Contact Tom: tom.hudgins@hinzconsulting.com

You submitted a proposal, waited what seems like forever, and one day you get an email saying you made the competitive range, but that usually comes with proposal revisions.

In federal government contracting, when a Contracting Officer (CO) states that a bid is within the “competitive range,” they are essentially saying your proposal has survived the first major cut. It’s the “shortlist” of the procurement world.

Under FAR 15.306(c), the competitive range comprises the most highly rated proposals based on the evaluation criteria outlined in the solicitation. Here is what that looks like in practice:

The primary goal of establishing a competitive range is efficiency. The government isn’t required to hold discussions with every bidder.
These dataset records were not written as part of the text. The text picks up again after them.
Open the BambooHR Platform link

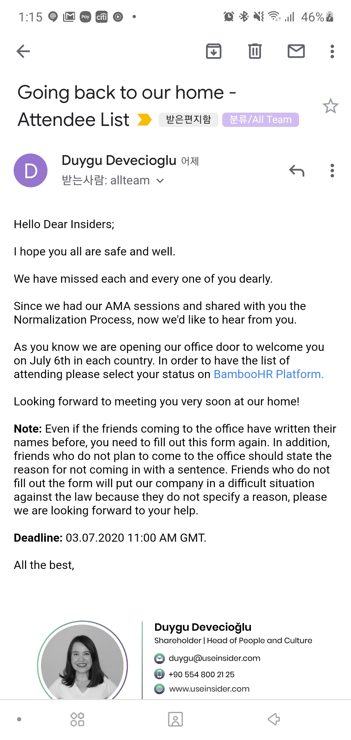[x=268, y=374]
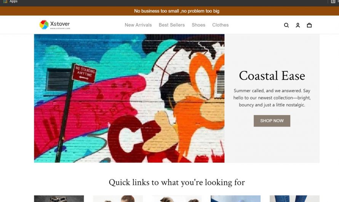Click the reading list icon at top right
Viewport: 339px width, 202px height.
(x=333, y=2)
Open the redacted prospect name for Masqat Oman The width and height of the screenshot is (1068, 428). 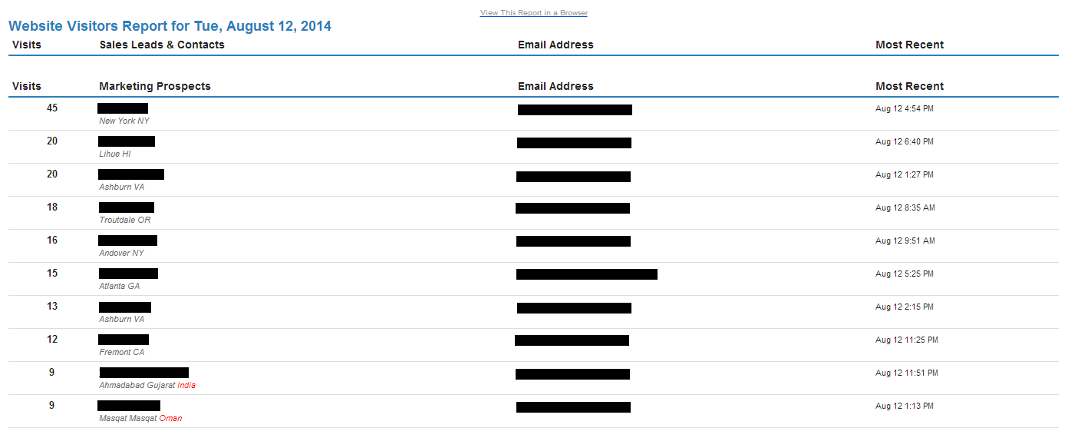tap(129, 406)
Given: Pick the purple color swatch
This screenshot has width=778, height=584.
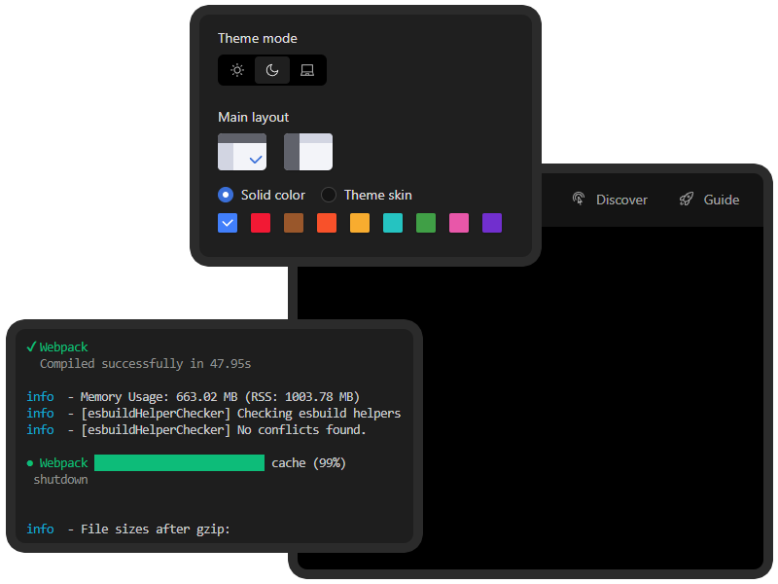Looking at the screenshot, I should coord(492,223).
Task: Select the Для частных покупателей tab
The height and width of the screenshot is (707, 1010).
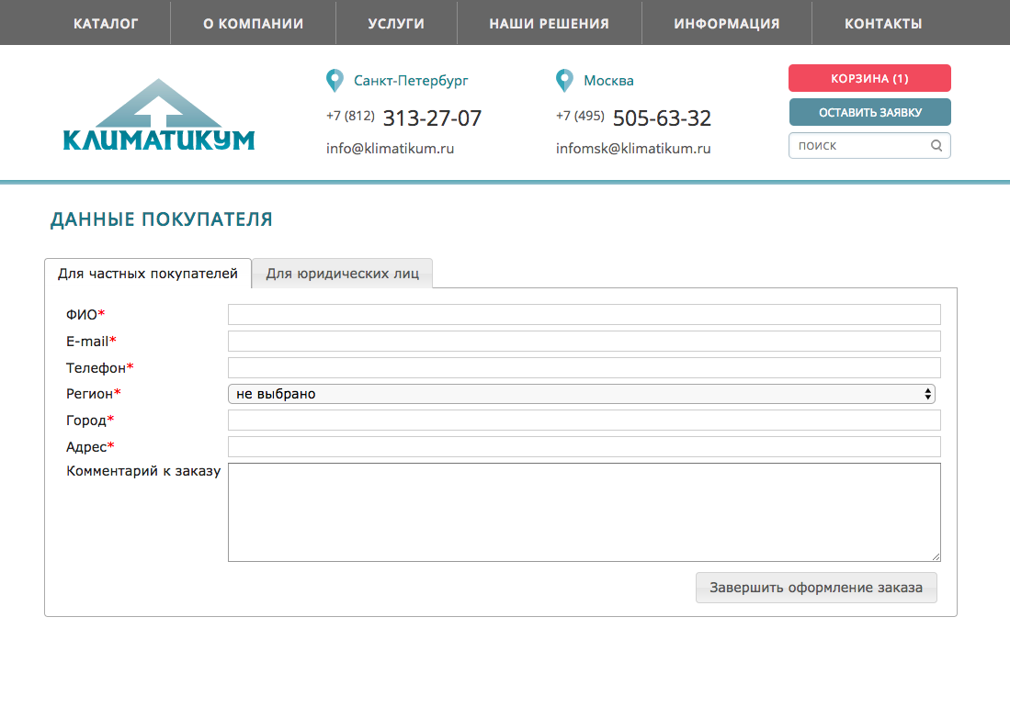Action: (148, 274)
Instead, the CO narrows the field to only those firms that have a “real” chance of winning the contract.

The CO evaluates proposals based on:

  • Technical Merit: Does your solution meet the requirements?
  • Price: Is your bid realistic and competitive?
  • Past Performance: Do you have a track record of success?

If a bid is technically deficient or vastly overpriced to the point where no amount of negotiation could make it a winner, it is excluded.

If you are within the competitive range, be prepared for the government to open discussions or negotiations. This is your opportunity to:

  1. Clarify any ambiguities in your proposal.
  2. Address any weaknesses or deficiencies identified by the CO.
  3. Revise your pricing or technical approach in a Final Proposal Revision (FPR).

If you fall outside the range, you are eliminated from the competition. While this is disappointing, it entitles you to a debriefing, where the CO explains exactly why your proposal didn’t make the cut; invaluable intel for your next bid. You should be able to see how you compare to the competition, identify your weaknesses, and show the CO that you value the feedback and are committed to doing better in your next proposal.